Thursday, April 22, 2010

Simon Mainwaring: Will Facebook come unstuck now that it’s the social glue?

Today was transformative for the Web. When Facebook announced that its ‘Like’ button is going to appear on publisher sites throughout the web they smashed their own dam walls positioning themselves as treasurer of the social currency of emotion.

This not only gave Facebook the capacity to capture an almost unlimited amount of real-time consumer data, it almost attracted all the responsibilities of such a role in relation to the privacy of those in and outside Facebook. Essentially a publisher will be able to capture all the profile data of a FB “Like” button user adding it to their own database. Mark Zuckerberg went so far today as to state that there will be over one billion “Likes” in the first 24 hours – a staggering proposition.

As a result, publisher websites will get more personalized as Shiv Singh of Razorfish explains, but this move is also priming Facebook for the launch of an ad platform just as Twitter did with Promotional Tweets.
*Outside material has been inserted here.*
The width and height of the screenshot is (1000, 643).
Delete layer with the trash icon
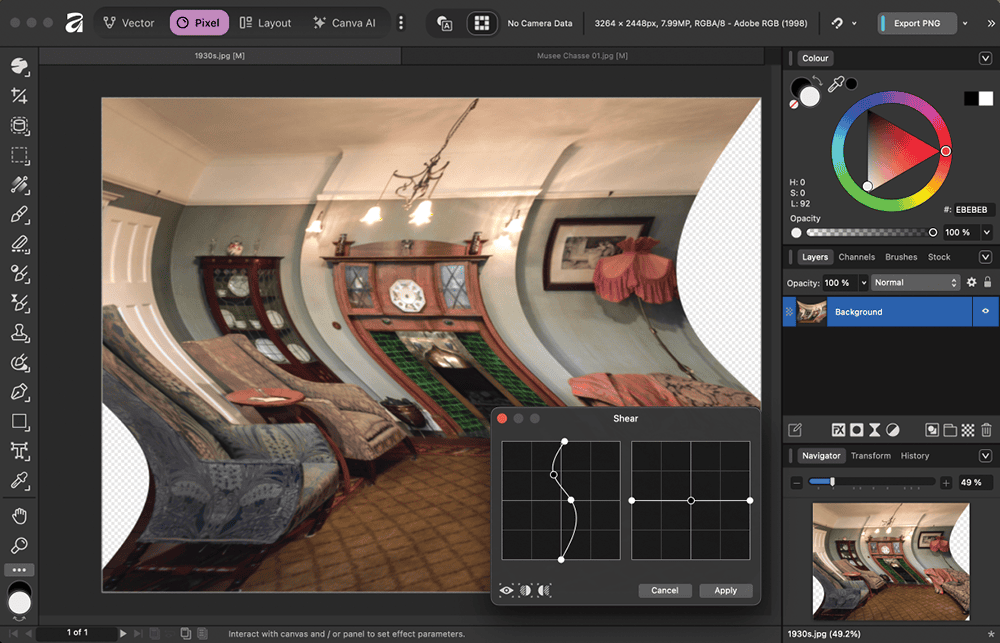point(986,430)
I aired my concerns about the Twitter platform and the same apply to Facebook. That said, few are better suited to serve as custodians for the well-being of the social ecosystem than its founding architects who have demonstrated both necessary risk-taking and strategeic sensitivity to the demands and tolerance of their communities.

What this means for advertisers and ad agencies is mind boggling. The CRM implications are huge but this does not absolve marketers from the responsibility of deep engagement with consumers rather than defaulting to familiar broadcast practices honed in the days of media monopolies.

Just as our individual experience of the web will become more personalized as an extension of our Facebook profile, so will our impatience with intrusive advertising. So brands and their ad agency partners would do well to demonstrate the same sensitivity as the architects that built these social platforms. It’s important they remember that this is the moment when advertising is being integrated into social networks and not the other way round.